▶ 取り組む課題
1 – 抜粋テキストの「マスコミが総動員されて北朝鮮」から「北朝鮮による「ミサイル発射」騒動である。」までを、一字一句違えずに書き写してください。
2 – 抜粋テキストによると、北朝鮮は人工衛星を打ち上げる期間を事前にどのように国際機関へ通知していましたか。
3 – 抜粋テキストの続きを、最後の文の直後から書き進めてください。

▶ 抜粋テキスト

法学館憲法研究所顧問の浦部法穂氏が2009年4月20日付け法学館憲法研究所HPの「浦部法穂の憲法時評」で「『ミサイル』狂騒曲 」と題し、コラム記事を書いています。
マスコミが総動員されて北朝鮮の「ミサイル発射」報道に明け暮れたこの時期、オバマ米大統領の画期的なプラハ演説というニュースもかき消され、国会ではソマリア沖「海賊対処」を口実とした「海賊対処派兵新法案」が着々と成立に向けてことが進められていたのです。
こうした状況を浦部氏は「『ミサイル』狂騒曲」と比喩していますが、その指摘の重要性を考え、ここにその内容を転載させていただきます。(サイト管理者)

まるで「戦争前夜」のごとき異様な騒ぎ方であった。政府もマスコミも、いまにも日本に対してミサイル攻撃が行われる、といわんばかりに騒ぎ立てた。「誤報」という恥さらしな「おまけ」まで付けて。4月5日の北朝鮮による「ミサイル発射」騒動である。
北朝鮮は、事前に、4月4日から8日の間に人工衛星の打ち上げを行う旨国際機関に通知していた。そして、5日には、衛星打ち上げに成功し軌道に乗ったと発表、数日後には打ち上げ時の映像を公開した。そこに映し出されていたのは、たしかに3段ロケットであり先端には衛星のような丸い物体が搭載されていた。しかし、アメリカとロシアは、いかなる物体も軌道には進入していないとして、衛星打ち上げ成功という北朝鮮の発表を否定した。したがって、4月5日に「発射」されたのが本当に人工衛星だったのかどうかはわからない。人工衛星もミサイルも、ロケットを推進装置に使うという点では変わりはないから、かりに人工衛星の打ち上げだったとしても、その技術は容易にミサイル開発に転用できる。その意味で、核開発を進める北朝鮮が長距離ミサイルの技術をも手にすることに、国際社会が警戒心を強めることは、当然といえば当然である。

▶ 項目一覧

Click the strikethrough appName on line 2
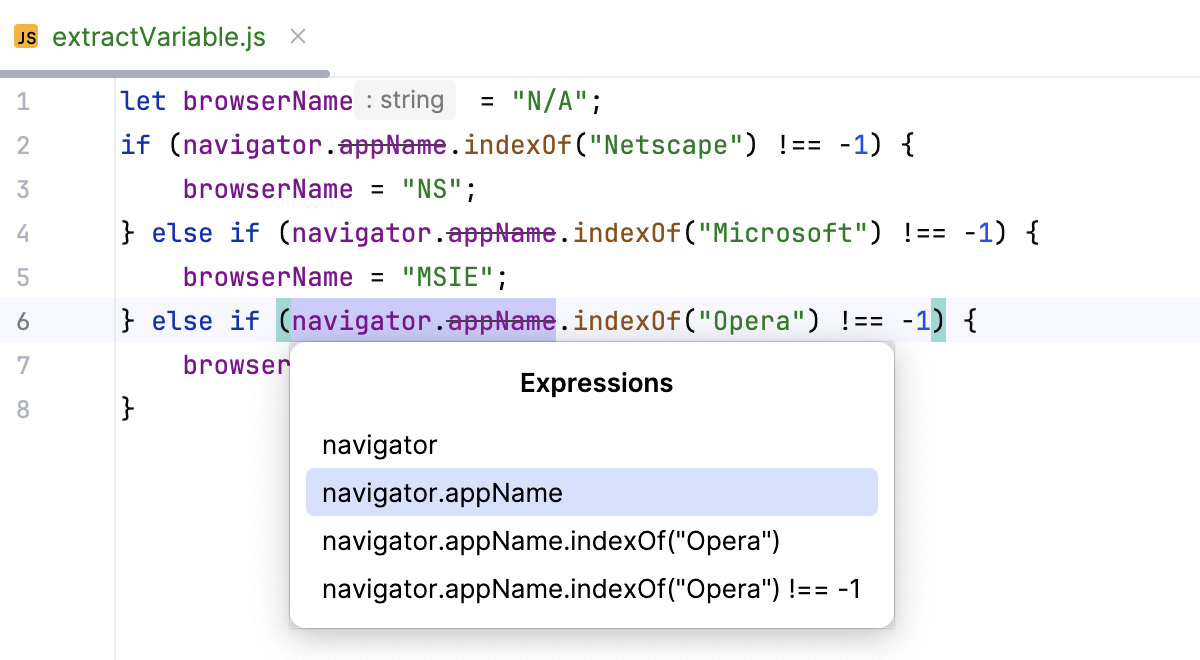Image resolution: width=1200 pixels, height=660 pixels. pos(392,144)
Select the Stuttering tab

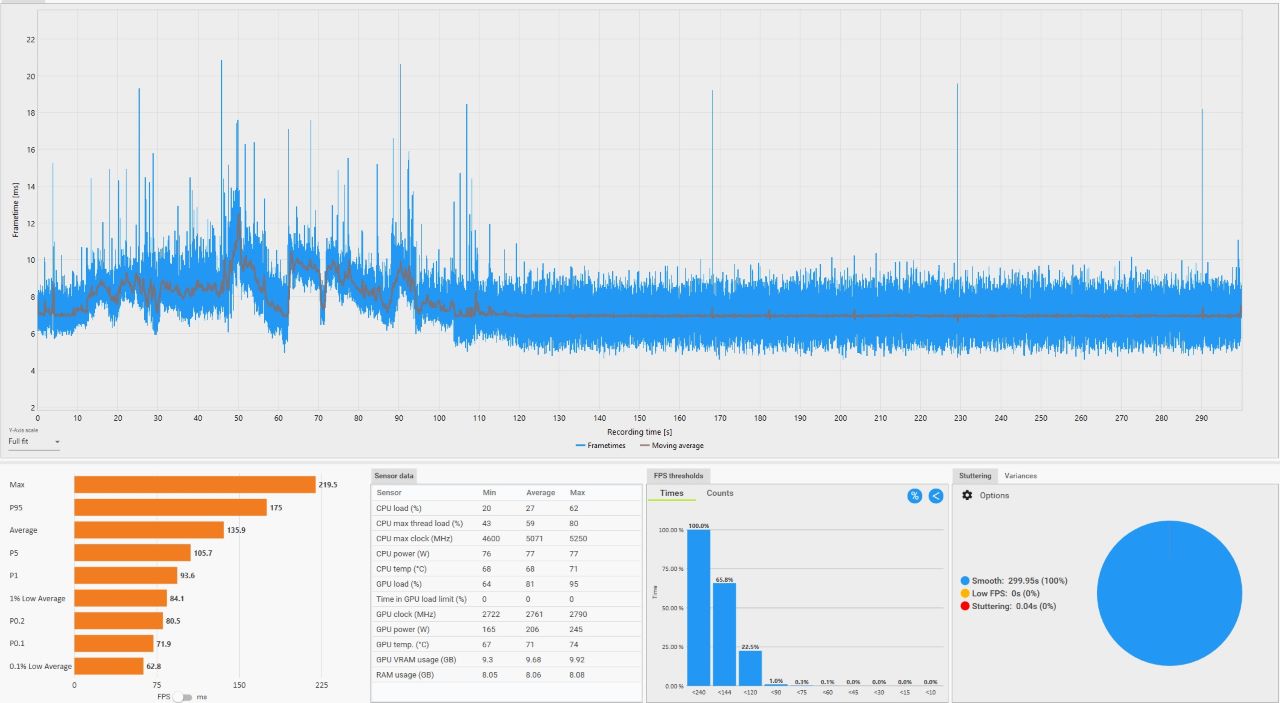click(974, 476)
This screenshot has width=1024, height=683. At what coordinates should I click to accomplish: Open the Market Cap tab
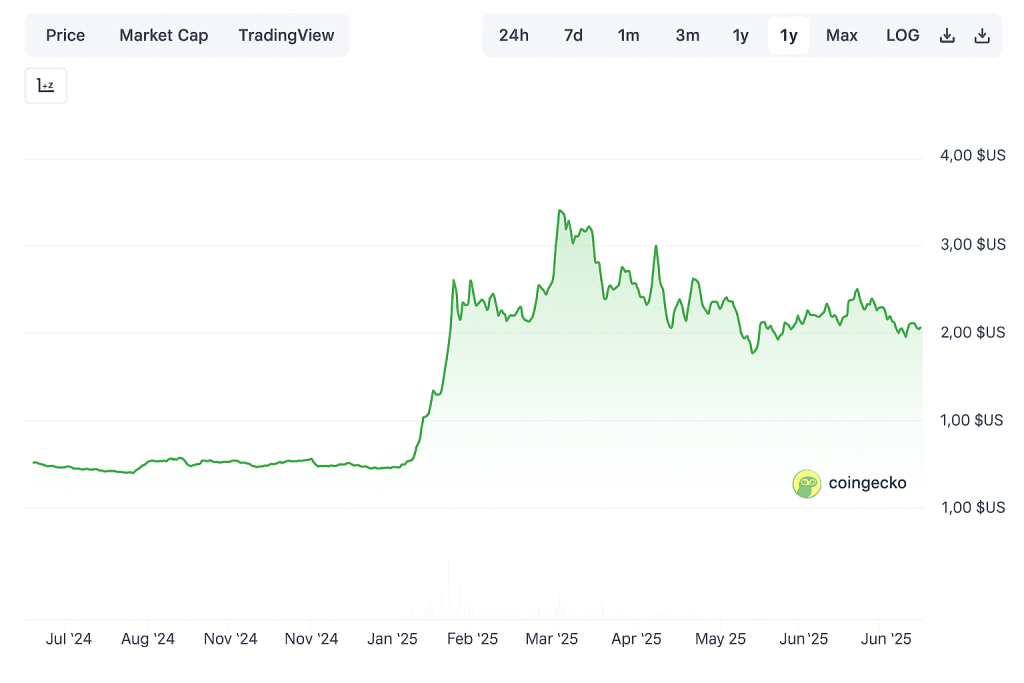pyautogui.click(x=164, y=36)
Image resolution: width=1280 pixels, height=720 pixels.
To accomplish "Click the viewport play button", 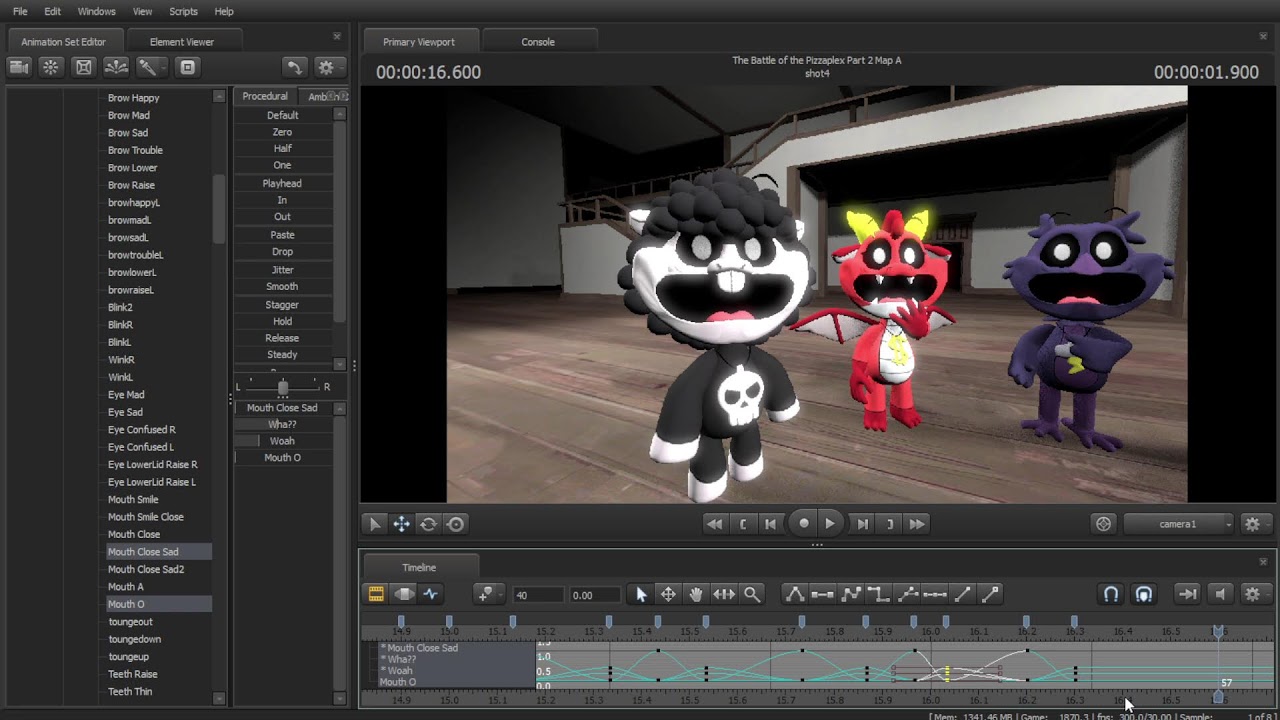I will (x=830, y=524).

▶ 想定解答
1 –
マスコミが総動員されて北朝鮮の「ミサイル発射」報道に明け暮れたこの時期、オバマ米大統領の画期的なプラハ演説というニュースもかき消され、国会ではソマリア沖「海賊対処」を口実とした「海賊対処派兵新法案」が着々と成立に向けてことが進められていたのです。
こうした状況を浦部氏は「『ミサイル』狂騒曲」と比喩していますが、その指摘の重要性を考え、ここにその内容を転載させていただきます。(サイト管理者)

まるで「戦争前夜」のごとき異様な騒ぎ方であった。政府もマスコミも、いまにも日本に対してミサイル攻撃が行われる、といわんばかりに騒ぎ立てた。「誤報」という恥さらしな「おまけ」まで付けて。4月5日の北朝鮮による「ミサイル発射」騒動である。

2 – 4月4日から8日の間に打ち上げを行うと通知していました。

3 –
それにしても、である。日本の騒ぎ方は尋常ではなかった。政府もマスコミも、ハナから「ミサイルの発射」と決めつけ、たとえばNHKの報道などは、一貫して「北朝鮮が人工衛星の打ち上げと称してミサイルを発射しようとしている」というトーンであった。韓国が、人工衛星かミサイルかということに関しては中立的に、「ロケットの発射」という言い方をしていたのと対照的である。しかも、その「ミサイル」が日本を狙って発射されるかのように、政府は早々と「迎撃」体制をとり「破壊措置命令」を発した。迎撃ミサイルを搭載したイージス艦を日本海に2隻、太平洋に1隻、地上配備型迎撃ミサイルPAC3を秋田・岩手両県と東京(市ヶ谷)に配備したのである。完全な「戦闘態勢」であった。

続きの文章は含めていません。